LAB REPORT

Supercomputing Conference, SC14, held this year in late November, was suffused with confidence about the future. The change of mood was triggered by the announcement, on the Friday before the event opened, that the U.S. government will spend $325 million on two new supercomputers, and a further $100 million on technology development, to put the USA back on the road to exascale computing.

IBM’s Power architecture won the contracts to supply the next-generation supercomputers for the Lawrence Livermore and Oak Ridge national laboratories.

Oak Ridge and Livermore chose the same architecture and are funded from different portions of the Department of Energy  budget – Oak Ridge from the Office of Science and Livermore from the National Nuclear Security Administration.

Researchers at tLawrence Livermore National Laboratory are in the process of designing next-generation, highly aerodynamic and integrated heavy vehicles to radically decrease aerodynamic drag and improve fuel efficiency.

Each year, the more than 2 million tractor-trailer trucks that cruise America’s highways consume about 36 billion gallons of diesel fuel, representing more than 10 percent of the nation’s entire petroleum use. That fuel consumption could be reduced by billions of gallons a year through the use of drag-reducing devices on trucks, according to studies by researchers at Lawrence Livermore.

LLNL fluid dynamicists Kambiz Salari and Jason Ortega found that adding both of the devices — which are currently used in combination on about 3 percent to 4 percent of the nation’s semi-trucks — reduced the aerodynamic drag by as much as 25 percent, which represents about a 13 percent decrease in fuel consumption.

As part of the Department of Energy’s Innovative and Novel Computational Impact on Theory and Experiment (INCITE) program, eight Lawrence Livermore researchers have been awarded nearly 800 million core hours on two of America’s fastest supercomputers dedicated to open science — Mira, an IBM Blue Gene/Q system located at Argonne National Laboratory, and Titan, a Cray XK7 system located at Oak Ridge National Laboratory.

Open to researchers from academia, government labs and industry, the INCITE program is the major means by which the scientific community gains access to some of the fastest supercomputers. The program aims to accelerate scientific discoveries and technological innovations by awarding, on a competitive basis, time on supercomputers to researchers with large-scale, computationally intensive projects that address grand challenges in science and engineering.

Lawrence Livermore researchers have developed an efficient method to measure residual stress in metal parts produced by powder-bed fusion additive manufacturing.

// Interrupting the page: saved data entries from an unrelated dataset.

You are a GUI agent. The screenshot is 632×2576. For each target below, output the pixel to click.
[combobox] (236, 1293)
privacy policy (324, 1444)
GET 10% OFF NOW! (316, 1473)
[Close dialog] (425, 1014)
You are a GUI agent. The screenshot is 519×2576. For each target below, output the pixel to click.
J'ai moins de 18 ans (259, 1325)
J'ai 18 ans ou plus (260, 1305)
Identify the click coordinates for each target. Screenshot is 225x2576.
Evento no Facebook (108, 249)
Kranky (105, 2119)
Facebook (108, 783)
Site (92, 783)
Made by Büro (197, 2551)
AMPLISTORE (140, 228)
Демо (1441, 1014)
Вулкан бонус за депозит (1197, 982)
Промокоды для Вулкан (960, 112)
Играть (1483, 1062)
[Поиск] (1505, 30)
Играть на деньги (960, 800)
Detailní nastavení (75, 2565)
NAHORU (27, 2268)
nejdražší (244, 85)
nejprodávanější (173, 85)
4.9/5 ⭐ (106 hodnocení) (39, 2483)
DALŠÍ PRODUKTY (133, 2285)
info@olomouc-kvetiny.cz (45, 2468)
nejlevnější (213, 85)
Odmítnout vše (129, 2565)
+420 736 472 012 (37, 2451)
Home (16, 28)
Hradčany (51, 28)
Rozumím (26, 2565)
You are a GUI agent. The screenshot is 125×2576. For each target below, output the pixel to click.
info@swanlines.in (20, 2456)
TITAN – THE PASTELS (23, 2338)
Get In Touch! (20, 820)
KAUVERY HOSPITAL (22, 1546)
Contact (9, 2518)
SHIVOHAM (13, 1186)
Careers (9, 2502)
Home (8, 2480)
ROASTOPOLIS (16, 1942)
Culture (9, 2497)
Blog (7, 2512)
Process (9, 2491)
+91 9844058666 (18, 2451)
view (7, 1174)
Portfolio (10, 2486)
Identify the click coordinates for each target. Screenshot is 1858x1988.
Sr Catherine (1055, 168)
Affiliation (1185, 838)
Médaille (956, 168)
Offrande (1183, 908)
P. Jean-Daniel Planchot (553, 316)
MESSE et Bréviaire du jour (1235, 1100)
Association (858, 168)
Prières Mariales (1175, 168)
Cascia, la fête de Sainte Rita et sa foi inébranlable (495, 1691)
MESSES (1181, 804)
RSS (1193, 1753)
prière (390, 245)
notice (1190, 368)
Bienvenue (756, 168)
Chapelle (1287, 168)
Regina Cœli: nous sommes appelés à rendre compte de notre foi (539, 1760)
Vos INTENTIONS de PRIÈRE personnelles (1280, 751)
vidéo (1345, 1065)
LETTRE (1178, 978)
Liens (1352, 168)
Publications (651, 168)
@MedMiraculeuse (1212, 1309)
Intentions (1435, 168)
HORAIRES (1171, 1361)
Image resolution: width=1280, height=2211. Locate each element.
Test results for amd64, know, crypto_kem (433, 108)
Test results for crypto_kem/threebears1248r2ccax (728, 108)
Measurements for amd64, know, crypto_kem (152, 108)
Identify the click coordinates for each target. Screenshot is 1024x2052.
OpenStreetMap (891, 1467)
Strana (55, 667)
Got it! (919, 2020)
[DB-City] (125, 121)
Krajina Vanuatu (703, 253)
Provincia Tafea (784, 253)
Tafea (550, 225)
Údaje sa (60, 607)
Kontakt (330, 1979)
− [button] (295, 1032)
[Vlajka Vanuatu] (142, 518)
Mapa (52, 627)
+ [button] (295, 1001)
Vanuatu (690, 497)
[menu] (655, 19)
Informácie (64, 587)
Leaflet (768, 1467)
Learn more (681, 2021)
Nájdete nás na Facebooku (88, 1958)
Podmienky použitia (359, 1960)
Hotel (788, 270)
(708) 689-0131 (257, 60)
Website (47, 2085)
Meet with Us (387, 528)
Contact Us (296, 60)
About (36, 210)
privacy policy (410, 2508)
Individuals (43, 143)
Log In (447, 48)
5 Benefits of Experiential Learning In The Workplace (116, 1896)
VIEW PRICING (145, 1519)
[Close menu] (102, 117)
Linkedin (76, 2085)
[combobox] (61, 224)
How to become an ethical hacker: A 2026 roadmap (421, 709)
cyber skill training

This 3D printing process produces metal parts layer by layer using a high-energy laser beam to fuse metal powder particles. When each layer is complete, the build platform moves downward by the thickness of one layer, and a new powder layer is spread on the previous layer. While this process is able to produce quality parts and components, residual stress is a major problem during the fabrication process.

An LLNL research team, led by engineer Amanda Wu, has developed an accurate residual stress measurement method that combines traditional stress-relieving methods (destructive analysis) with modern technology: digital image correlation. This process is able to provide fast and accurate measurements of surface-level residual stresses in AM parts.
 

Mark Hart, a scientist and engineer at Lawrence Livermore, has been awarded the 2015 Surety Transformation Initiative (STI) Award from the National Nuclear Security Administration’s (NNSA) Enhanced Surety Program for his work in nuclear weapons security.

The STI award aims to stimulate and encourage the development of potentially transformational nuclear weapon surety technologies and explore innovative, preferably monumental shift solutions, to unmet surety needs. 

Hart’s winning proposal is for Intrinsic Use Control (IUC), a concept that is capable of providing improved quantifiable safety and use control within a nuclear weapon. This is accomplished by designing the components to function in a way that cannot be replicated by any individual.

“Using the random process of nuclear radioactive decay is the gold standard of random number generators,” Hart said. “You’d have a better chance of winning both Mega Millions and Powerball on the same day than getting control of IUC-protected components.”